Aplicativo permite terapia online

A empresa também promoveu flexibilizações no período de trabalho às segundas e sextas-feiras. Outras iniciativas foram a utilização de um aplicativo que permite ao funcionário fazer terapia on-line e a realização de uma triagem para mensurar como está a saúde mental de cada empregado. 

“Durante a pandemia, percebemos que precisávamos chegar antes e não ser só reativo. Conseguimos mapear casos na fase inicial e direcionar o apoio correto. Essas pessoas, se o mercado vier e oferecer um dinheiro a mais, vão ponderar o cuidado que tiveram quando precisaram”, avalia Morato.

Multinacional subsidia consultas com psicólogos

Desde 2019, a unidade brasileira da multinacional de tecnologia SAP realiza atividades direcionadas à saúde mental. Entre elas, estão rodas de conversas, campanhas de conscientização e parcerias com empresas especializadas, que disponibilizam consultas com psicólogos.
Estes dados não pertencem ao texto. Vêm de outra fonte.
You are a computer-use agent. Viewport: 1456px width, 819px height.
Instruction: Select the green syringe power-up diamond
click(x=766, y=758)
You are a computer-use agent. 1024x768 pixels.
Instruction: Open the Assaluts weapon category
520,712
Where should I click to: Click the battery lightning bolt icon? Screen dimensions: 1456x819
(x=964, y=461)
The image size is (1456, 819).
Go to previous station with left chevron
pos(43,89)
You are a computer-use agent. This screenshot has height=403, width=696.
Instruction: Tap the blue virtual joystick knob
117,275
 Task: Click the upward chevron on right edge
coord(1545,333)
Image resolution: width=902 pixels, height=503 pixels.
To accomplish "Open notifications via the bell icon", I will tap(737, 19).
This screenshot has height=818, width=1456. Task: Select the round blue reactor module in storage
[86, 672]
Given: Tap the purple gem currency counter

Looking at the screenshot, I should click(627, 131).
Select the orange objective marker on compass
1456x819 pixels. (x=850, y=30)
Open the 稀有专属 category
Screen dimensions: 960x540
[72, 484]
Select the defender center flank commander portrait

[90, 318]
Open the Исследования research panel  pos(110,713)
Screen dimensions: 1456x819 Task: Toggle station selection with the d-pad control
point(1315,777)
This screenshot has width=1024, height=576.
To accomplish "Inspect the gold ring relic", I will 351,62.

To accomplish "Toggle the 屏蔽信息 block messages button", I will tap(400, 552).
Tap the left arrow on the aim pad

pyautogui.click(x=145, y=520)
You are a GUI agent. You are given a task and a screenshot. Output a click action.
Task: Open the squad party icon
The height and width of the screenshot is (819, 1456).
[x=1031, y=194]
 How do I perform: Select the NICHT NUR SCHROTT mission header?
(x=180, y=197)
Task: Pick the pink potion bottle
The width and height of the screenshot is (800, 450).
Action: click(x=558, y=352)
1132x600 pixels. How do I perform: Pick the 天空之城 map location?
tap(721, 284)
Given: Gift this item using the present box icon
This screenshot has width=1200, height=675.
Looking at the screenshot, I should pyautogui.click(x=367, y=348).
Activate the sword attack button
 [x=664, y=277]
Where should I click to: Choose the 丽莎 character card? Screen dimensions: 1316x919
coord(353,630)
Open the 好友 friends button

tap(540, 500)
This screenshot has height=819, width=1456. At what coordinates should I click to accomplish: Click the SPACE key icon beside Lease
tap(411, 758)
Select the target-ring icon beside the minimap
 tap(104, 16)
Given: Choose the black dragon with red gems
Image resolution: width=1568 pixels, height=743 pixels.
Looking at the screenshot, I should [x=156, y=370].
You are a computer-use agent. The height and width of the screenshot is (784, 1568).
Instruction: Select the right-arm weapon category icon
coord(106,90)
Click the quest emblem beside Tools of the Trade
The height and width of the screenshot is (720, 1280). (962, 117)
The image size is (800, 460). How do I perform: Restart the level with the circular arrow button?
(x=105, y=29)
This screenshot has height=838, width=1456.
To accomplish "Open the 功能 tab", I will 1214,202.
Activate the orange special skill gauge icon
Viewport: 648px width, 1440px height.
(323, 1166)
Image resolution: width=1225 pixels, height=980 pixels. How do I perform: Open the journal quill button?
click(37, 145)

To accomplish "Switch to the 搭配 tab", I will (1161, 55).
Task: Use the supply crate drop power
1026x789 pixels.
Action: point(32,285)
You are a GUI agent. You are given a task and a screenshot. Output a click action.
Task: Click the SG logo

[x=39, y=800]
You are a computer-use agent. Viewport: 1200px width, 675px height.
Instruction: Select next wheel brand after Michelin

A SAP subsidia um percentual das sessões. 

A diretora de Recursos Humanos da SAP Brasil, Fernanda Saraiva, destaca que, além dos funcionários, é importante sensibilizar os gestores, para que se crie uma cultura na qual haja liberdade para falar desses problemas. “O RH não consegue estar em todos os lugares, então, é muito importante a conscientização dos líderes de equipes. Se você não trabalhar saúde mental, vai estar com um problema para atrair e reter talentos”, argumenta Fernanda. 

A diretora da SAP Brasil conta que a empresa decidiu criar um feriado corporativo. A iniciativa começou em 2021 e é um convite para que os funcionários façam atividades que gerem satisfação neste dia. 

Ações ajudam a reter funcionários 

Trabalhando em uma multinacional há 22 anos, o gerente de Merchandising José Mário Lessa lidera um time de 500 pessoas em São Paulo e vê benefícios nessas iniciativas. Ele tem feito uso dos serviços que a empresa oferece, como flexibilizações no horário de trabalho e um aplicativo de terapia on-line. 

“Vez ou outra somos assediados pelo mercado, e um dos fatores que ajudam na decisão é olhar o quanto a companhia tem de preocupação comigo”, diz José Mário.

A movimentação das empresas também estimula o crescimento de um mercado de companhias especializadas em oferecer soluções para saúde mental. É o caso da Zenklub, criada em 2016 após a mãe do CEO, Rui Brandão, sofrer um burnout no trabalho. 

A empresa possui um aplicativo com conteúdos que incluem meditação interativa, videoaulas e consultas virtuais, além de capacitação e treinamento de lideranças. 

De 2019 para 2021, o volume de consultas on-line realizadas pela Zenklub cresceu 1.059%, chegando a 603 mil sessões. Já o número de vidas cobertas aumentou 1.664% no mesmo período, chegando a 300 mil vidas. Hoje, são 400 clientes corporativos. 

Uma experiência pessoal negativa ao lidar com problemas de saúde mental também foi o motivador para a criação da Vittude, em 2016. Segundo a CEO, Tatiana Pimenta, a empresa começou como um marketplace que conectava pessoas a psicólogos. 

Burnout pode ser considerado doença de trabalho

Quando a Organização Mundial da Saúde (OMS) sinalizou, em 2018, que o burnout poderia se tornar uma doença de trabalho, Tatiana viu uma oportunidade para que a companhia crescesse. “Significava que eu estava deixando de dizer que o burnout é uma doença da pessoa e dizendo que ela é causada pelo ambiente de trabalho, o que tem previsão previdenciária e trabalhista”, disse. 

Com a pandemia, a base de clientes corporativos explodiu, passando de sete, em março de 2020, para 200, atualmente. Em número de vidas cobertas, o salto foi de 5 mil para 600 mil.